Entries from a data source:
-- -- --

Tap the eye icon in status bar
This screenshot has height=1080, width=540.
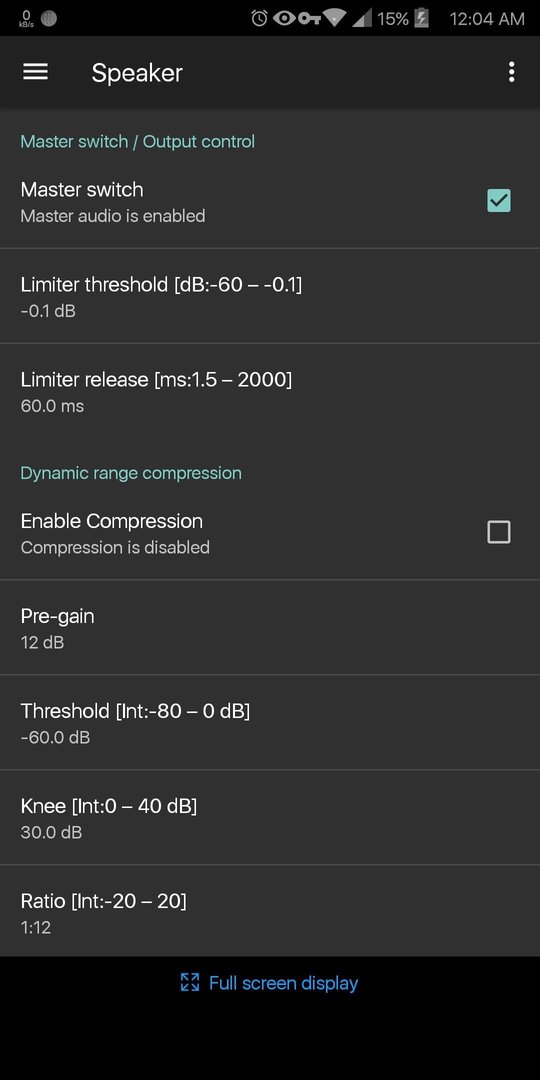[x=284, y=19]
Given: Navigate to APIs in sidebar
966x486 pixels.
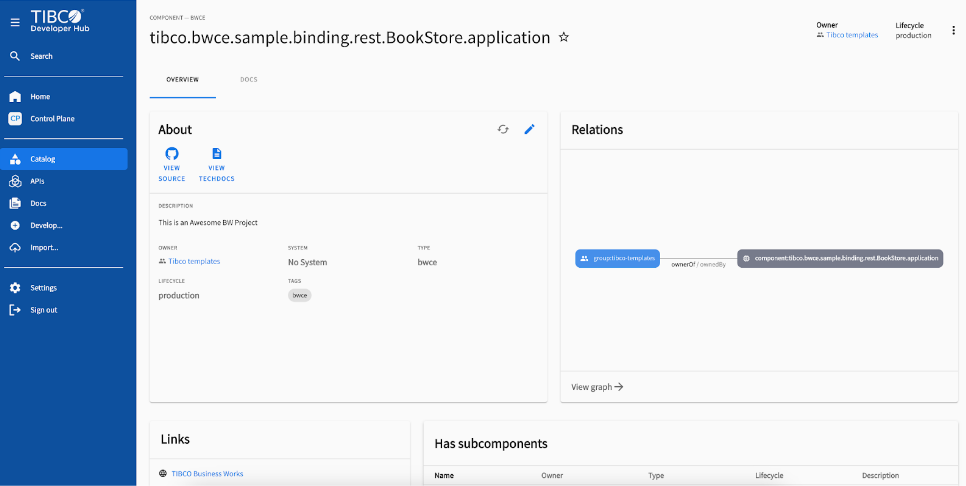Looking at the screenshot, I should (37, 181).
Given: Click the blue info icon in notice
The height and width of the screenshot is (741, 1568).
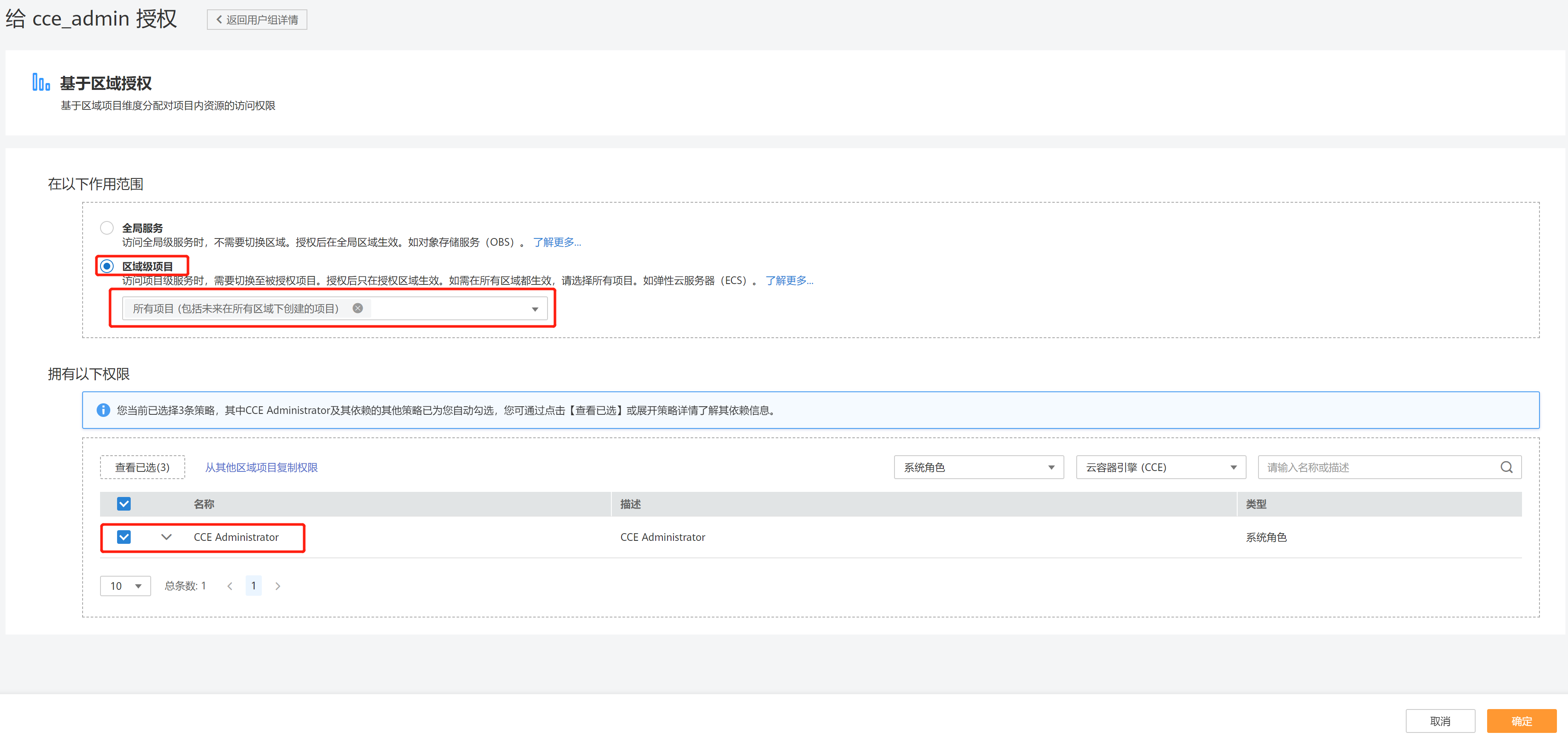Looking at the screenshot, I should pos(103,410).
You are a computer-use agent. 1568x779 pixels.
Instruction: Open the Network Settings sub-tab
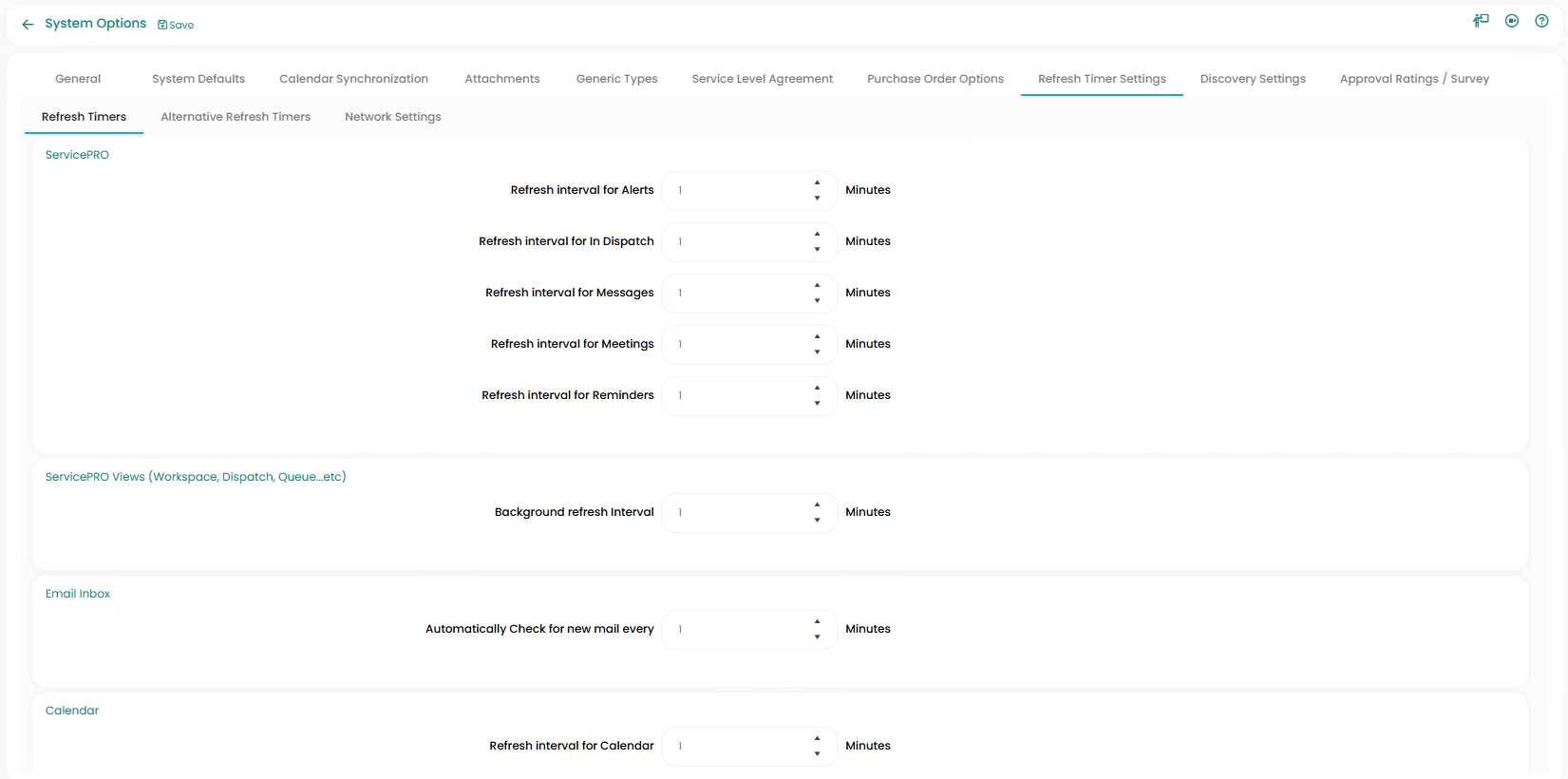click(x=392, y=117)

-- -- --

GIVEN TASK: Format the lines of the entries above as a numbered list, leaving out blank lines. Omit the pictures from your answer.

COMPLETED EXERCISE:
1. Tap the eye icon in status bar
2. This screenshot has height=1080, width=540.
3. [x=284, y=19]
4. Given: Navigate to APIs in sidebar
5. 966x486 pixels.
6. Looking at the screenshot, I should (37, 181).
7. Given: Click the blue info icon in notice
8. The height and width of the screenshot is (741, 1568).
9. Looking at the screenshot, I should pos(103,410).
10. You are a computer-use agent. 1568x779 pixels.
11. Instruction: Open the Network Settings sub-tab
12. click(x=392, y=117)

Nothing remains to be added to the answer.